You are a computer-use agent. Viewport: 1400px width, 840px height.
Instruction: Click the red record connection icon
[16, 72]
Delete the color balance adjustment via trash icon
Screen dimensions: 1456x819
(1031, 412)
━━━━━━━━━━━━━━━━━━━━━━━━━━━━━━
The required result is an exact repeat of the records above from the line containing "Instruction: Click the" to their final line.

Instruction: Click the red record connection icon
[16, 72]
Delete the color balance adjustment via trash icon
Screen dimensions: 1456x819
(1031, 412)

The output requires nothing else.